Vectorize load instructions in dmmv f16 CUDA kernel #9816

agray3 · 2024-10-10T09:03:25Z

Replaces scalar with vector load instructions, which substantially improves performance on NVIDIA HBM GPUs, e.g. gives a 1.27X overall speedup for Meta-Llama-3-8B-Instruct-F16 BS1 inference evaluation on H100 SXM 80GB HBM3. On GDDR GPUs, there is a slight (1.01X) speedup.

I have read the contributing guidelines
Self-reported review complexity:
- Low
- Medium
- High

Replaces scalar with vector load instructions, which substantially improves performance on NVIDIA HBM GPUs, e.g. gives a 1.27X overall speedup for Meta-Llama-3-8B-Instruct-F16 BS1 inference evaluation on H100 SXM 80GB HBM3. On GDDR GPUs, there is a slight (1.01X) speedup.

agray3 · 2024-10-10T09:27:58Z

See #9817

JohannesGaessler

The dequantize_mul_mat_vec kernels on master are quite poorly written. At the same time they are also not needed anymore except for FP16. For this reason one of my medium-term goals is to remove this kernel and replace it with a dedicated FP16 matrix vector multiplication kernel (I think cuBLAS cannot really be used because it requires the same datatype for all matrices). The FP16 compilation option is also poorly designed and should be replaced with FAST_FP16_AVAILABLE. In this context I would then also be adding BF16 support.

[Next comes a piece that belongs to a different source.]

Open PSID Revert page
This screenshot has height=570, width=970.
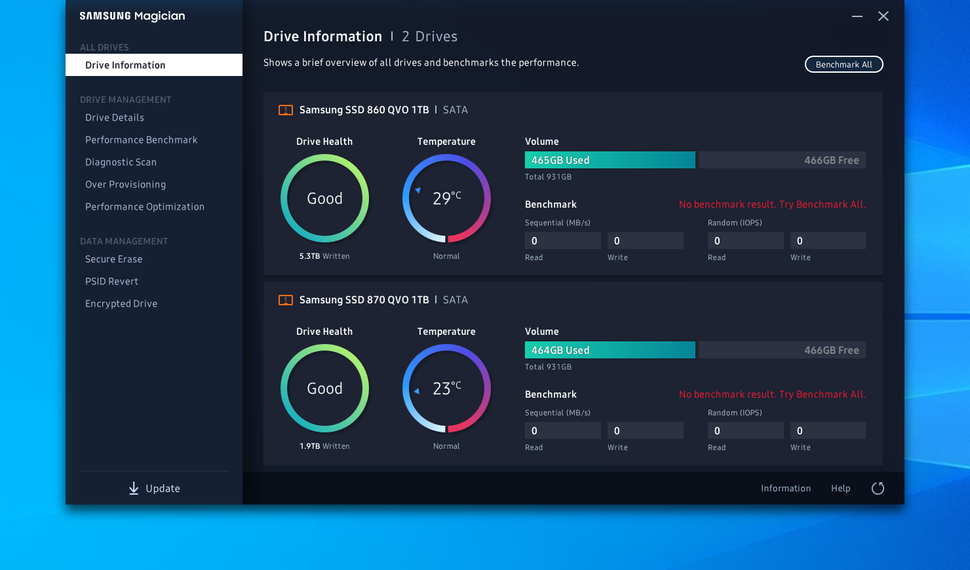(x=111, y=282)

So if you have the time and motivation to work on FP16 performance my recommendation would be to completely scrap the dequantize_mul_mat_vec kernels and start from scratch. (I would still be willing to review this PR otherwise.)

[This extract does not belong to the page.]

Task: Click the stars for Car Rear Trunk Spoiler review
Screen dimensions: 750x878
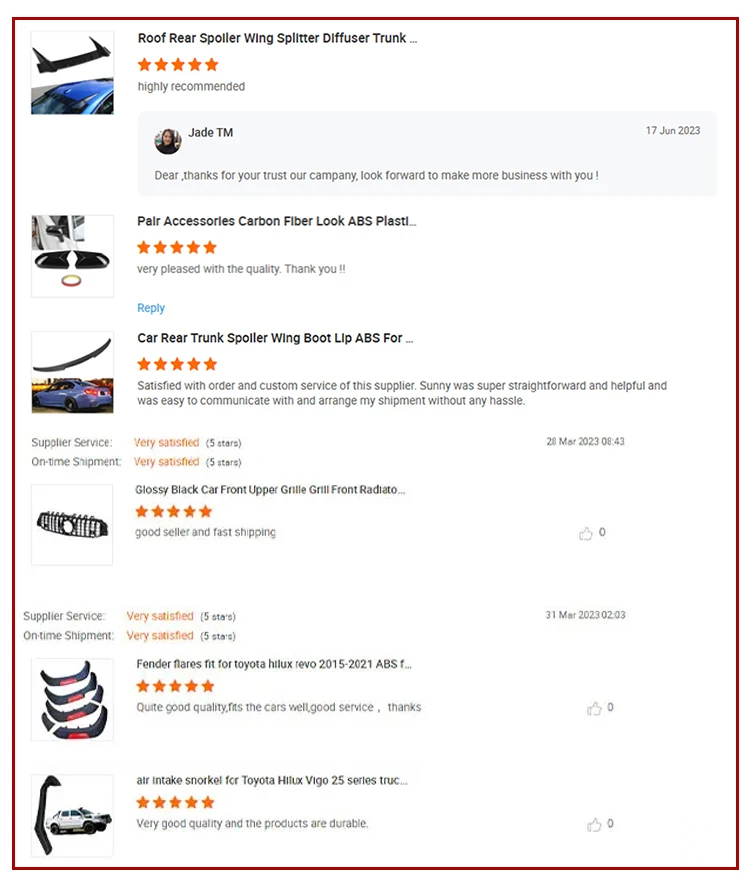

JohannesGaessler · 2024-10-10T11:09:33Z

ggml/src/ggml-cuda/dmmv.cu

+    v.x = x_reg.x;
+    v.y = x_reg.y;


This needs to use instructions like __low2float in order to work correctly with HIP. Also did you check the PTX code regarding whether or not these two lines are equivalent to assigning half2 directly?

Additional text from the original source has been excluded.